▸ RAW RECORDS
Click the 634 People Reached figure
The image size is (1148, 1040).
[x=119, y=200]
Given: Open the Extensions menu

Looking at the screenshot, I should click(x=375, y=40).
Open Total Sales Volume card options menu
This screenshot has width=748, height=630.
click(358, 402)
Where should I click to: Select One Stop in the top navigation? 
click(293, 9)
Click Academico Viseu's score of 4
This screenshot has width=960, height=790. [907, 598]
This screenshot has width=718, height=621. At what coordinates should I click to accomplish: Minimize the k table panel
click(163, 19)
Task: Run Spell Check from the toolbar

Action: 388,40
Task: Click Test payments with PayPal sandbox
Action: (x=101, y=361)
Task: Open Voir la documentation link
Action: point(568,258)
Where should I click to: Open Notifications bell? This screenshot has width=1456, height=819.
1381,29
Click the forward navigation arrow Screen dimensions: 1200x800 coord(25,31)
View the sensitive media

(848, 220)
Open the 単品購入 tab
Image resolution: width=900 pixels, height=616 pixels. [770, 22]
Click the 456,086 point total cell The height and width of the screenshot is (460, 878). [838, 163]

▸ WORK TO BE COMPLETED
Rewrite every line of the entries above as a numbered list, omitting any blank lines.

▸ FULL SOLUTION
1. Click the 634 People Reached figure
2. The image size is (1148, 1040).
3. [x=119, y=200]
4. Given: Open the Extensions menu
5. Looking at the screenshot, I should click(x=375, y=40).
6. Open Total Sales Volume card options menu
7. This screenshot has width=748, height=630.
8. click(358, 402)
9. Where should I click to: Select One Stop in the top navigation? 
10. click(293, 9)
11. Click Academico Viseu's score of 4
12. This screenshot has width=960, height=790. [907, 598]
13. This screenshot has width=718, height=621. At what coordinates should I click to accomplish: Minimize the k table panel
14. click(163, 19)
15. Task: Run Spell Check from the toolbar
16. Action: 388,40
17. Task: Click Test payments with PayPal sandbox
18. Action: (x=101, y=361)
19. Task: Open Voir la documentation link
20. Action: point(568,258)
21. Where should I click to: Open Notifications bell? This screenshot has width=1456, height=819.
22. 1381,29
23. Click the forward navigation arrow Screen dimensions: 1200x800 coord(25,31)
24. View the sensitive media
25. (848, 220)
26. Open the 単品購入 tab
27. Image resolution: width=900 pixels, height=616 pixels. [770, 22]
28. Click the 456,086 point total cell The height and width of the screenshot is (460, 878). [838, 163]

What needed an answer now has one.